Among the common questions I’ve heard, since I closed our public exhibition program, is this one: “Who will show ceramics in Los Angeles?” To answer that, it’s time to count the number of current or upcoming shows:
I’m very proud to see that our friends at Latin American Masters have already selected a survey titled Cerámica Contemporánea, an exhibition of twenty-six ceramic works of art by Mexican artist Gustavo Pérez. Their press release states, “Despite a modesty of means and scale, Gustavo Pérez’s ceramics have achieved worldwide recognition, including a 2012 retrospective at Museo Palacio de Bellas Artes, Mexico City.”
Just reviewed in the Los Angeles Times, an exhibit at Acme is titled “Hard and Soft”, and includes the work of four women artists, all demonstrating the flexibility and form of clay, that most plastic of materials. Selected by Vicki Phung Smith, it was characterized by Leah Ollman as a show where “Fluidity and fixity serve as the primary poles between which all of these works dance and tease and strike their own marvelously precarious balances.”

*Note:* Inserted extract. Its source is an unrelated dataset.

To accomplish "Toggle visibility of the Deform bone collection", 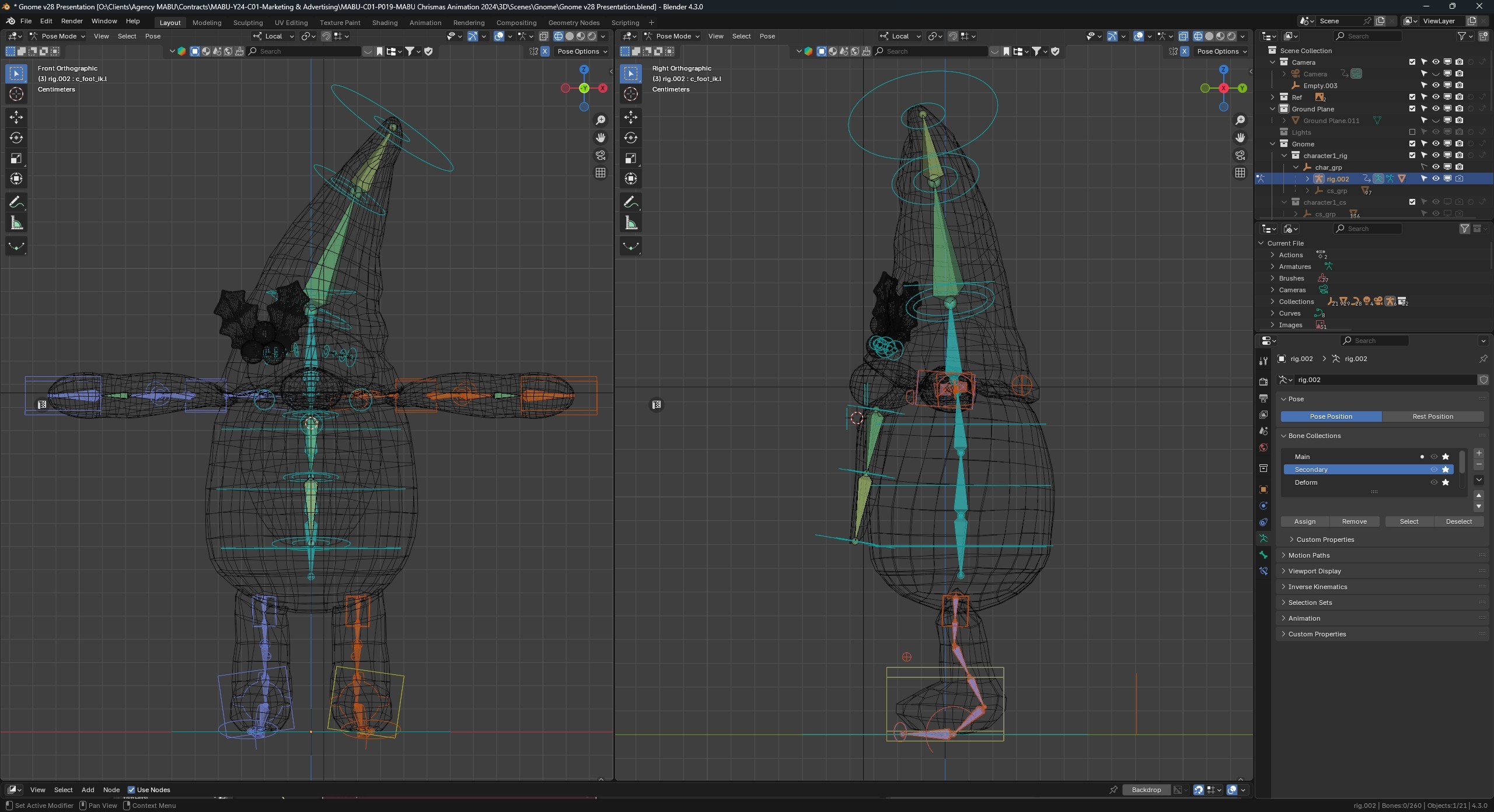I will (1435, 482).
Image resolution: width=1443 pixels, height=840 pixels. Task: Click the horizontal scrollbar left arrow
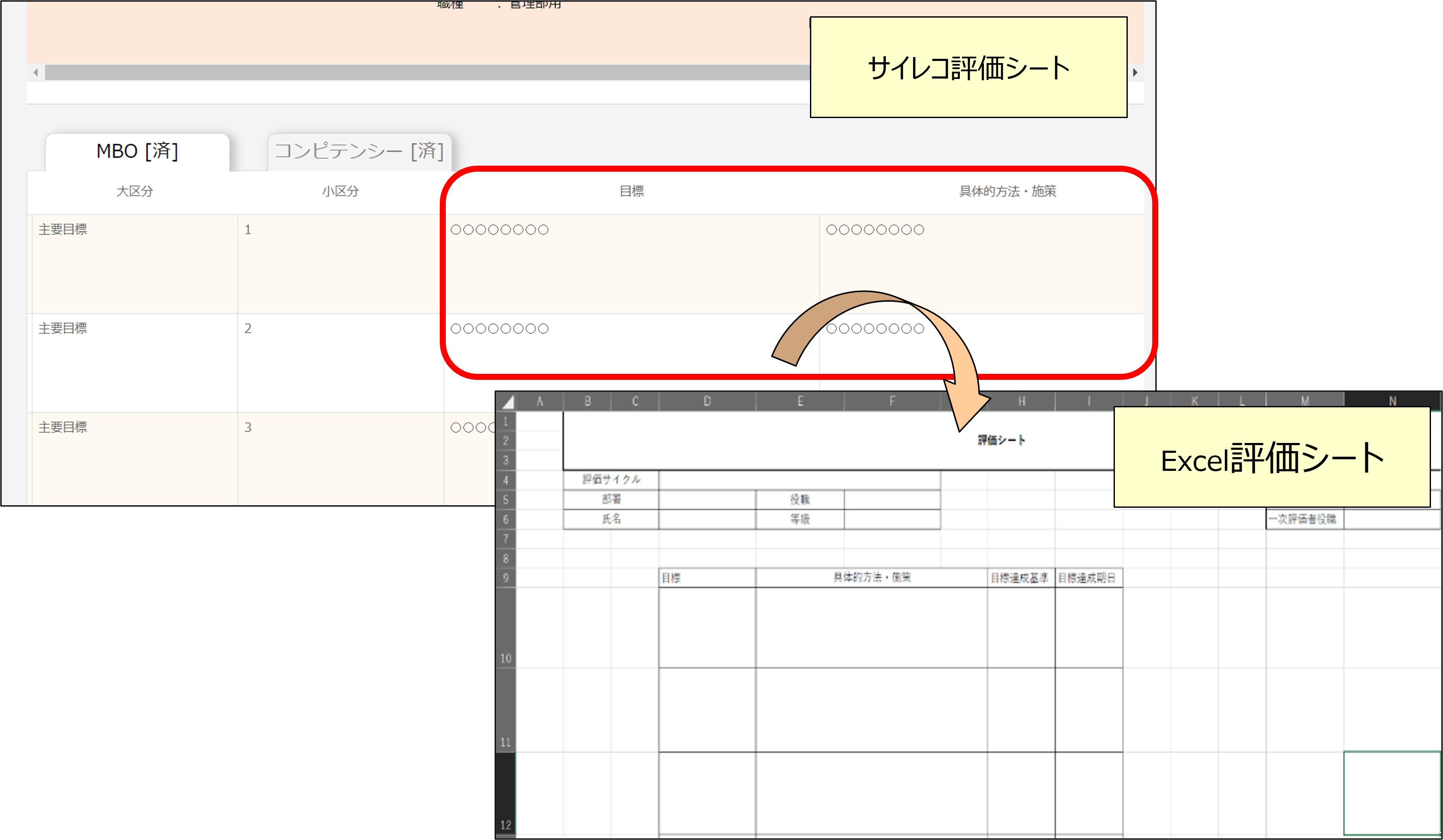tap(36, 72)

In fact, ceramics shows are all over the galleries. Keep in mind that Shoshanna Wayne Gallery still represents the work of Kathy Butterly and Arlene Schechet. Over at Edward Cella, who is moving to a new location on South La Cienega soon, there is the work of Adam Silverman and Brad Miller. L. A. Louver has, for a long time, presented various artists working in clay. Their sculptor Richard Deacon makes major works in fired clay, and the younger Matt Wedel is prominently featured.
An upcoming show at AMOCA will present approximately 300 works from the permanent collection of the museum. Curated by Jo Lauria, it marks the 10th anniversary of the AMOCA, and presents the wide array of possibilities of the medium.
There are many more, and there will be dozens—if not hundreds—to follow! It’s a great time to see ceramics, from the finely crafted to the freely formed, in Los Angeles. Don’t mourn the loss of our program, just get out and see the art!